- Genre: Comedy
- Created by: Rodolfo de Anda
- Written by: Doris Camarena
- Directed by: Santiago Viteri; Benny Corral; Gilberto G. Fazi;
- Starring: Alejandra Ambrosi; Vanessa Terkes; Diana Bracho; Salvador Zerboni; María Adelaida Puerta; Leonardo García; Raúl Román; Salvador Pineda; Ramón Medina; Gabiela Zas; Mario Escalante; Esteban Franco;
- Opening theme: "¡Ay Güey!" by Los Claxons
- Country of origin: Mexico
- Original language: Spanish
- No. of seasons: 1
- No. of episodes: 13

Production
- Executive producer: Rodolfo de Anda
- Producer: Antonio Bautista
- Production company: Televisa

Original release
- Network: Blim
- Release: 24 December 2017 – 28 January 2018

= ¡Ay Güey! =

Mexican television series

¡Ay Güey! is a Mexican comedy series that premiered on Blim on 24 December 2017 and is produced by Rodolfo de Anda. It stars Alejandra Ambrosi and Vanessa Terkes. The series follows two women who are not friends, don't like each other and work in different things, but for situations in life they find a suitcase with 10 million dollars.

== Plot ==
Susana (Alejandra Ambrosi) and Verónica (Vanessa Terkes) are two women who unexpectedly trip over a suitcase that contains 10 million dollars, and from that moment they are immersed in a singular flight, to escape from the thugs that pursue them to recover their money. In that escape, Susana and Verónica are confused with two rich heiresses, which will confront them to a world completely unknown to them.

== Cast ==
- Alejandra Ambrosi as Susana
- Vanessa Terkes as Verónica
- Diana Bracho as Sra. Beatriz Rothstein
- Salvador Zerboni as Pepe De La Peña
- María Adelaida Puerta as Kiki De Los Monteros
- Leonardo García as Óscar
- Raúl Román as Rolando
- Salvador Pineda as Don Chuy
- Ramón Medina as Carmelo
- Gabiela Zas as July
- Mario Escalante as El Boiler
- Esteban Franco as Comandante Bermúdez

== Production ==
Production of the series began in September 2016. Filming took place in Acapulco and lasted for four months.

== Episodes ==

| No. | Title | Original release date |
| 1 | "El inicio" | 24 December 2017 |
Susana and Verónica are two women who are kidnapped by thugs. They manage to flee, and discover that there is a suitcase with 10 million dollars in the food truck. Persecuted by thugs and police, they have to change their identity. Guest stars: Juan Carlos Colombo as Lic. Jáuregui, Patricia Conde as Sra.
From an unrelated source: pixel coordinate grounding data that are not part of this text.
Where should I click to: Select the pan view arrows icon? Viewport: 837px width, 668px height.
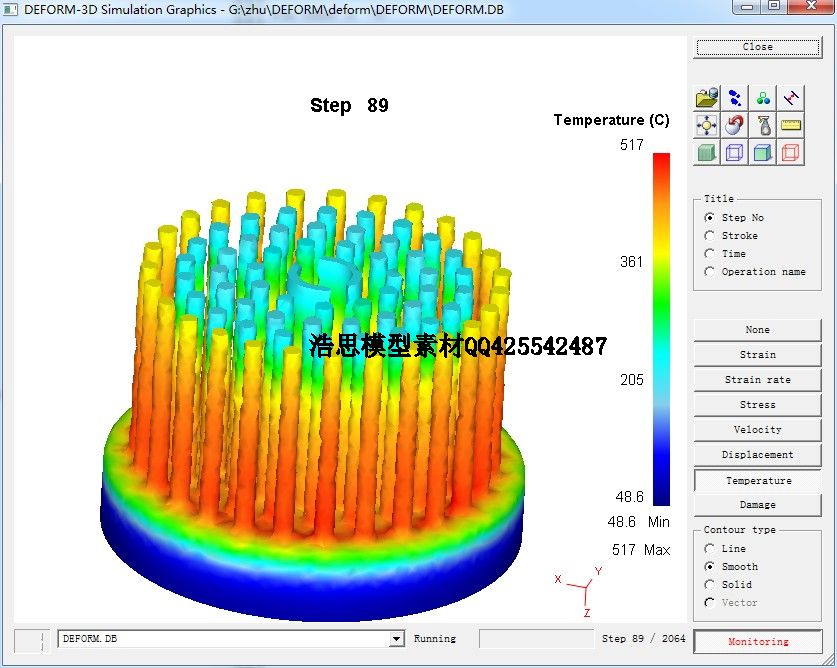pos(707,125)
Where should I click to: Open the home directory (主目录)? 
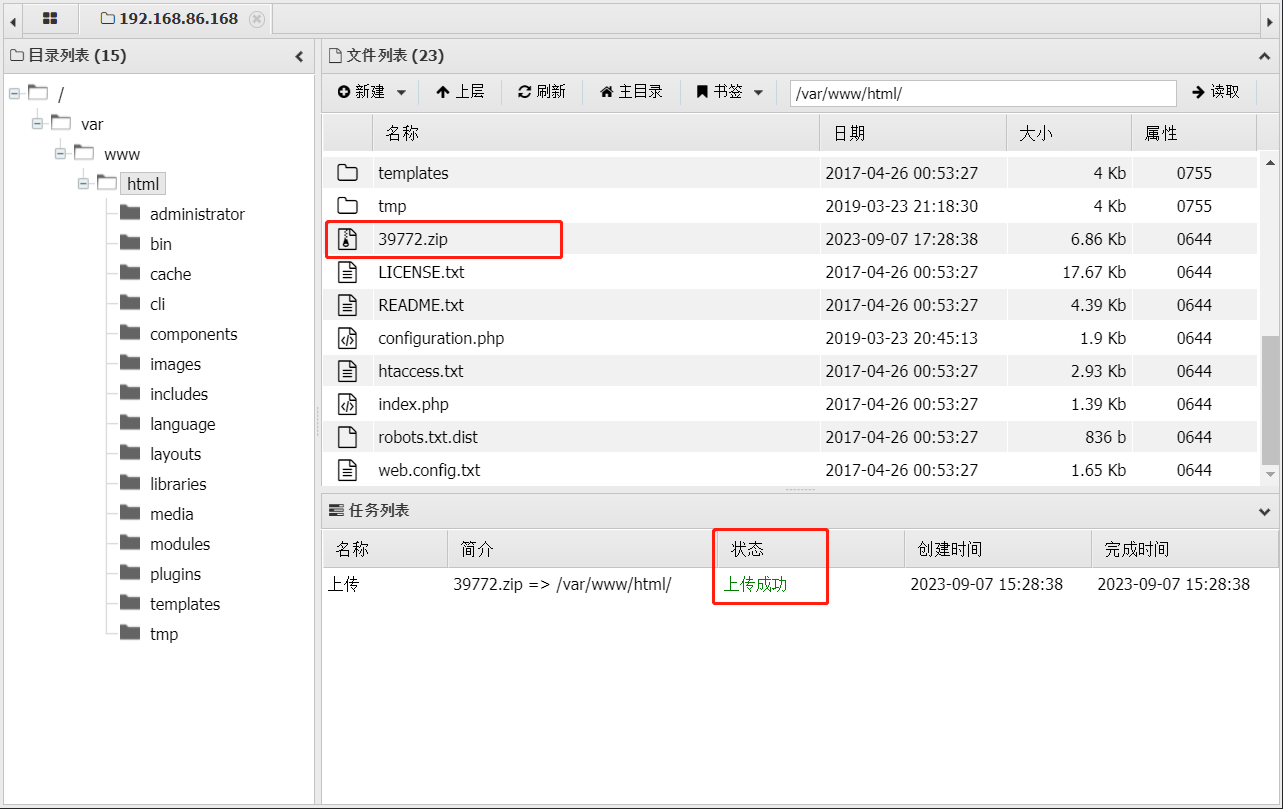coord(631,92)
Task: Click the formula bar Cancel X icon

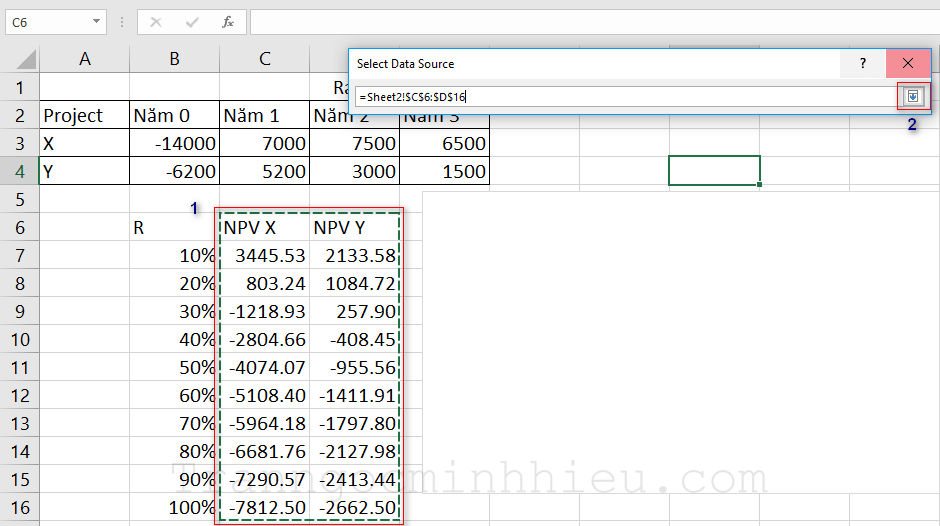Action: (156, 21)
De La Peña, Eduardo Manzano Jr. as El Director
| 2 | "Una nueva vida" | 24 December 2017 |
In their escape, Susana and Verónica are confused with the daughters of an important woman. Received by Beatriz Rosthein, business associate of their deceased mother, they go along with the confusion in what they find the moment to escape. Mrs. Rothstein is determined to discover who they really are. Guest stars: Juan Carlos Colombo as Lic. Jáuregui
| 3 | "Escándalo" | 24 December 2017 |
Susana and Veronica are harassed by the press and photographed in compromising situations. Mrs. Rothstein tries to force them to give a conference to clarify all the problems they caused. Guest stars: Juan Carlos Colombo as Lic. Jáuregui
| 4 | "La revelación" | 31 December 2017 |
Susana and Verónica try to escape from the hotel, but July follows them everywhere. Mrs. Rothstein follows Susana and Verónica to the airport and calls them by their real name. Guest stars: Juan Carlos Colombo as Lic. Jáuregui, Humberto Elizondo as Lombardi
| 5 | "La herencia" | 31 December 2017 |
Susana and Veronica agree to pass themselves off as the real sisters of La Peña. Pepe is determined to keep the family's fortune and tries to prevent Susana and Verónica from signing the necessary documents. Guest stars: Juan Carlos Colombo as Lic. Jáuregui
| 6 | "La cita" | 7 January 2018 |
Susana and Verónica decide to stay in Acapulco until they find out if the mother of the Peña sisters was murdered or not. Veronica receives a call from a kidnapper who asks for a large amount of money to save Susana.
| 7 | "Finalmente hermanas" | 7 January 2018 |
Pepe discovers that Susana and Oscar Ferrer have something to do due to some photographs published in a magazine. Mrs. Rothstein tells Susana and Veronica that she will give them everything they need to make them look like their social class. Guest stars: Juan Carlos Colombo as Lic. Jáuregui
| 8 | "La traición" | 14 January 2018 |
Bermúdez threatens Verónica and Susana with a weapon and demands that they return his money, but one of their bodyguards defends them. Kiki begins to suspect that the sisters of the Peña could be usurpers. Guest stars: Juan Carlos Colombo as Lic. Jáuregui, Humberto Elizondo as Lombardi
| 9 | "La huida" | 14 January 2018 |
Susana y Verónica flee Acapulco believing that Mrs. Rothstein betrayed them. Pepe gives an interview to speak badly of Veronica and Susana so he can keep the fortune of the family. Guest stars: Juan Carlos Colombo as Lic. Jáuregui
| 10 | "Volver a empezar" | 21 January 2018 |
Susana y Verónica try to find a hotel in the city where they can hide and keep the money in the safe. Boiler and Mrs. Rothstein desperately search for girls in the city.
| 11 | "El karma nunca falla" | 21 January 2018 |
A hotel employee finds Mrs. Rothstein to inform her of the location of the girls. Susana takes Veronica with tricks to a filming where the director who tried to abuse her is and show her that she has not overcome that trauma. Guest stars: Eduardo Manzano Jr. as El Director
| 12 | "Segunda vuelta" | 28 January 2018 |
Susana and Verónica try to escape from the man whose money was stolen and he begins to pursue them. Mrs. Rothstein confesses in front of the press that Pepe is adopted. Guest stars: Juan Carlos Colombo as Lic. Jáuregui, Humberto Elizondo as Lombardi
| 13 | "Caminos misteriosos" | 28 January 2018 |
Mrs. Rothstein discovers that all her accounts have been frozen. Susana is kidnapped by the men who were robbed, and Veronica has the last decision.